**ABOUT THIS TASK:**
Copy the passage on veterans spending word for word, from "The House in" up to and including "with $147.9 billion.".

**GIVEN TEXT:**
'''

With its expanding spending, the VA is an outlier in this time of tight budgets and is likely to be so for years to come. Veterans benefits were not subject to the sequester in the current fiscal year, and annual spending for the VA is on track to nearly quadruple from $45 billion in fiscal 2001, the last full budget year before the start of the war in Afghanistan, to $170.9 billion in fiscal 2018, according to Office of Management and Budget data. The VA share of federal operating expenses, or discretionary outlays, is likely to grow by more than half to 3.8 percent, as budgets on many domestic programs shrink by this measure.
The House in June passed, 421-4, a fiscal 2014 spending bill (HR 2216) that would provide the VA with $147.6 billion, an increase of 10 percent. The Senate Appropriations Committee has proposed providing it with $147.9 billion.
Lawmakers and presidents tend to focus most on the annual fray over spending bills, while nodding toward five-year and 10-year budget cycles. There’s little discussion and few good estimates of what the costs of veterans benefits might be stretching out decades, Bilmes said. Other budget experts agree that this is a short-sighted view that masks the steadily accumulating obligations that will weigh on the VA in coming years.
“The problem is far worse than people think,” said Rep. Jim Cooper, D-Tenn., a budget hawk who teaches part time at Vanderbilt University’s Owen Graduate School of Management.
Several lawmakers are trying to get a better understanding of what the VA’s budget might look like in the years ahead.

'''

**ENTRIES SHOWN:**
'''

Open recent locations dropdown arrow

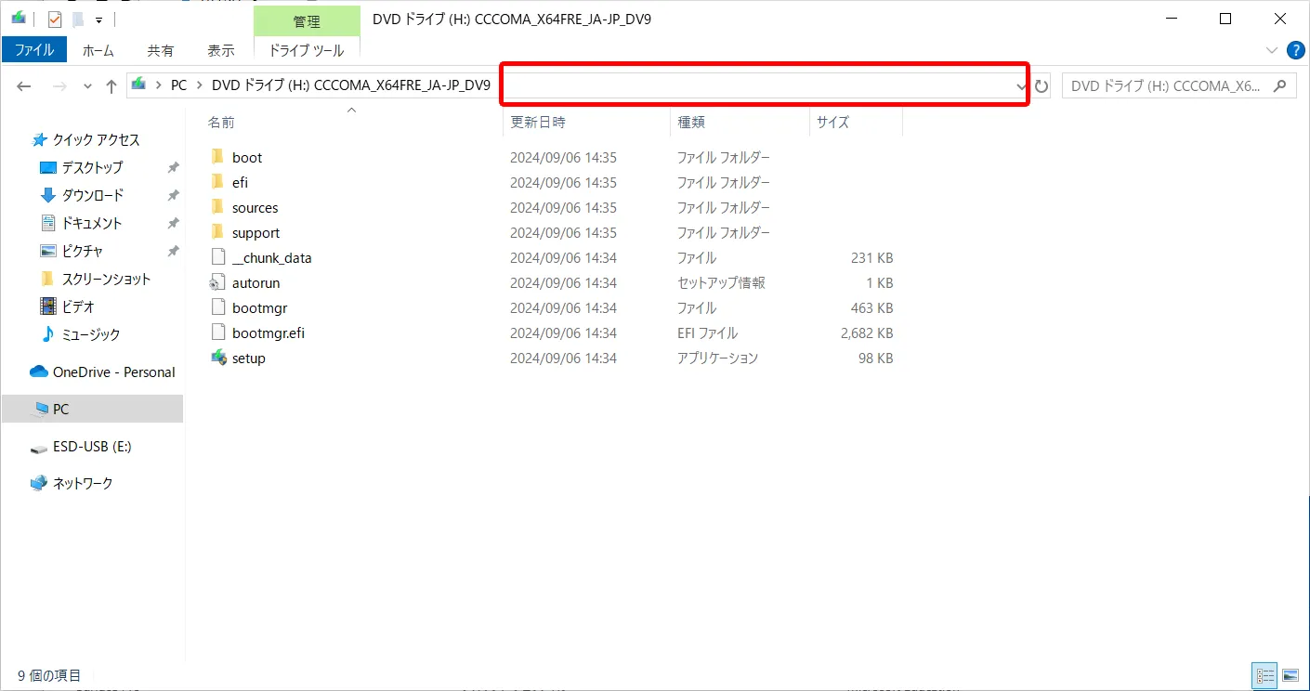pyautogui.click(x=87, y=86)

'''
'''

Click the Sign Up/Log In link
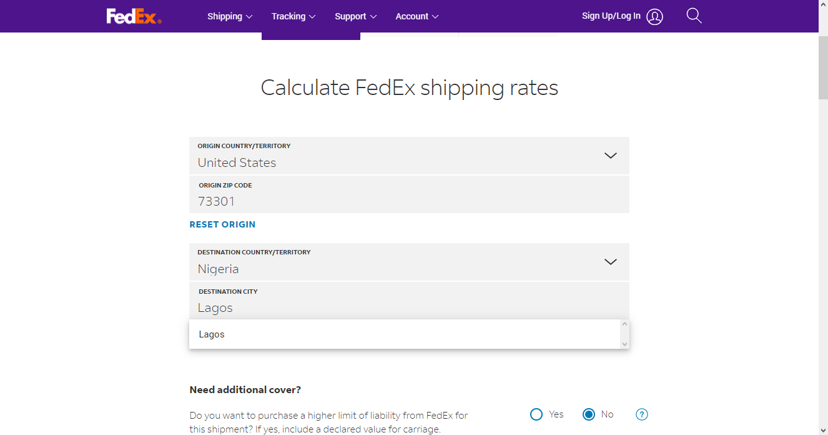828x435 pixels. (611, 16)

'''

**EXERCISE ANSWER:**
The House in June passed, 421-4, a fiscal 2014 spending bill (HR 2216) that would provide the VA with $147.6 billion, an increase of 10 percent. The Senate Appropriations Committee has proposed providing it with $147.9 billion.